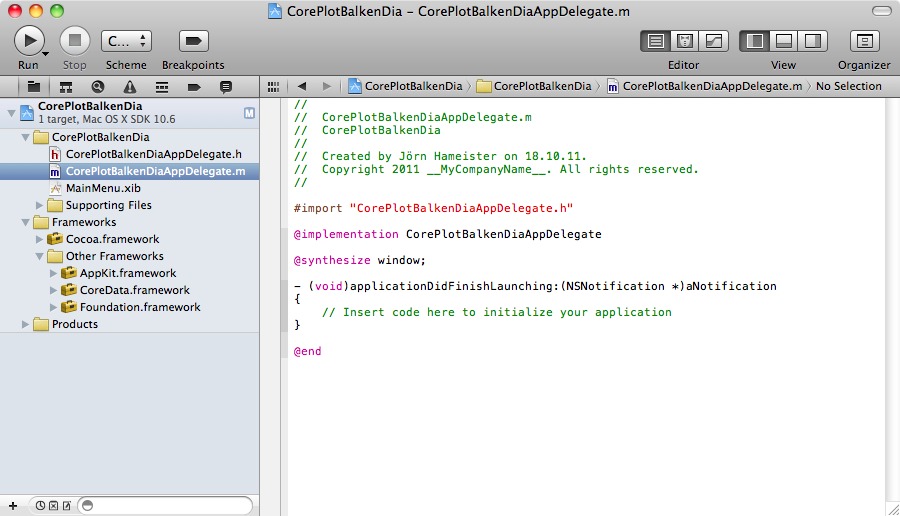Open the Scheme selector dropdown
Screen dimensions: 900x516
(x=126, y=41)
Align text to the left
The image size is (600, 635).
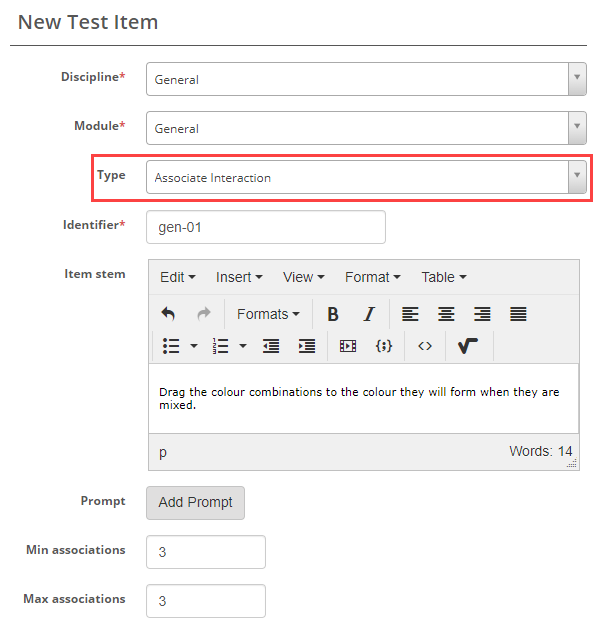tap(410, 314)
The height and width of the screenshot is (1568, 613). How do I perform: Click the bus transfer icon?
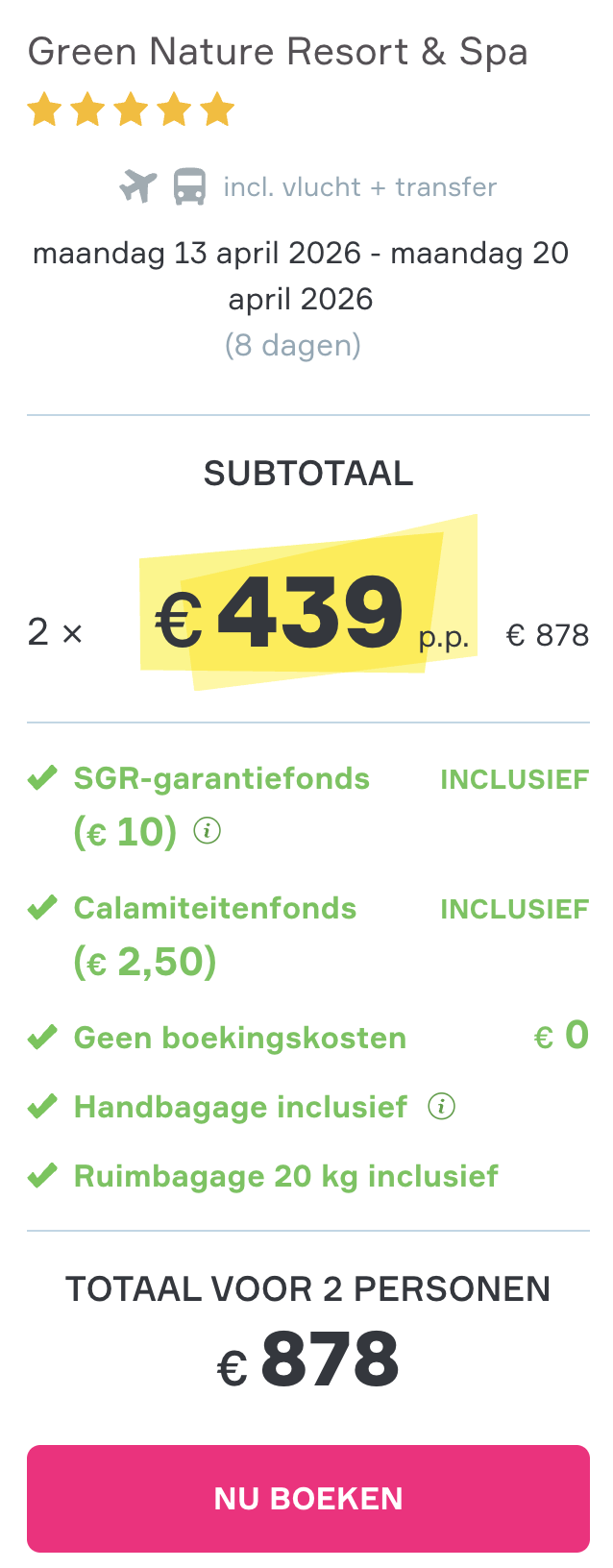pos(190,184)
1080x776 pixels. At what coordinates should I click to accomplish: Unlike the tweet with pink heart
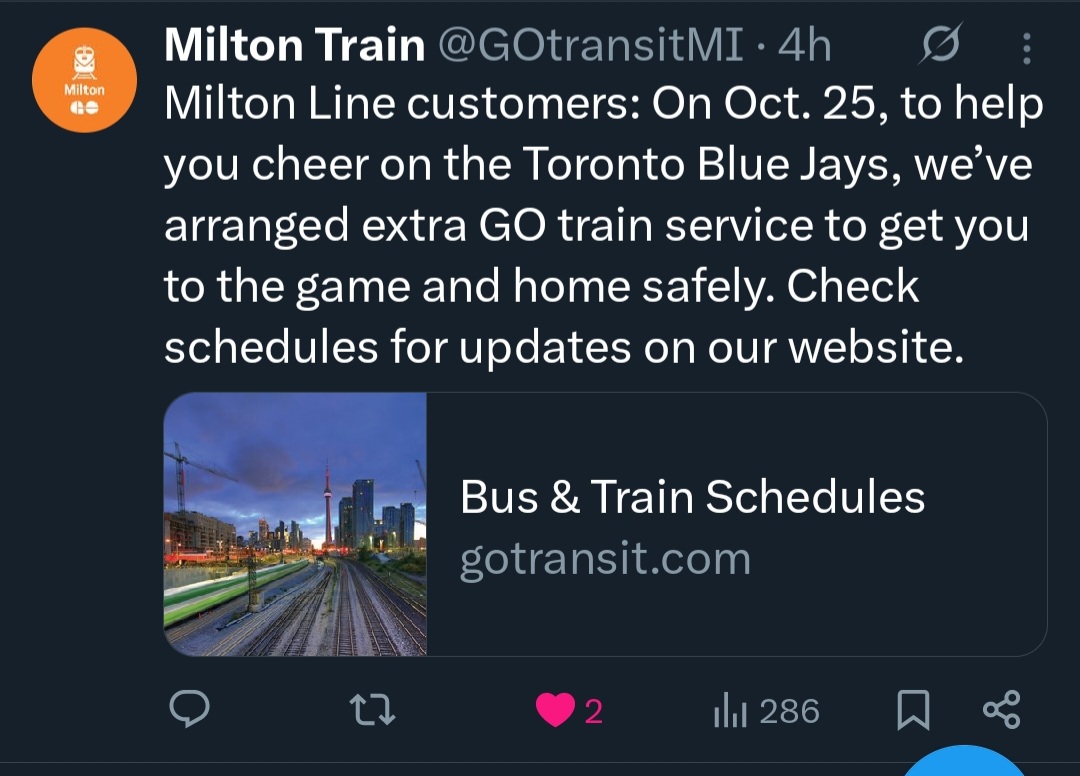point(552,710)
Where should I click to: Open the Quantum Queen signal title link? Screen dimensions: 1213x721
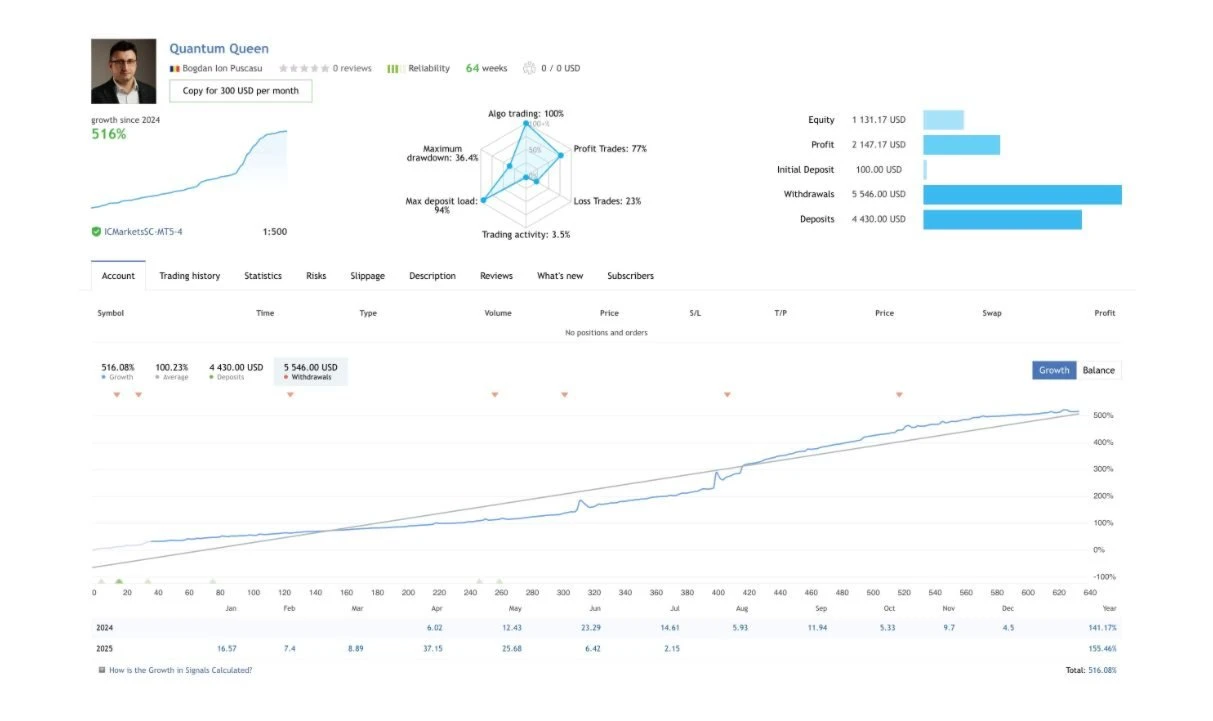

□ □ □ □ □ □ □

## Task goal
Can you quote exactly, and only, the lines from the one containing "Align text to the left" through the last line of the records above, keeping both ends and leaving out any pictures?

## Exercise response
Align text to the left
The image size is (600, 635).
tap(410, 314)
The height and width of the screenshot is (1568, 613). How do I perform: Click the bus transfer icon?
pos(190,184)
1080x776 pixels. At what coordinates should I click to accomplish: Unlike the tweet with pink heart
point(552,710)
Where should I click to: Open the Quantum Queen signal title link? Screen dimensions: 1213x721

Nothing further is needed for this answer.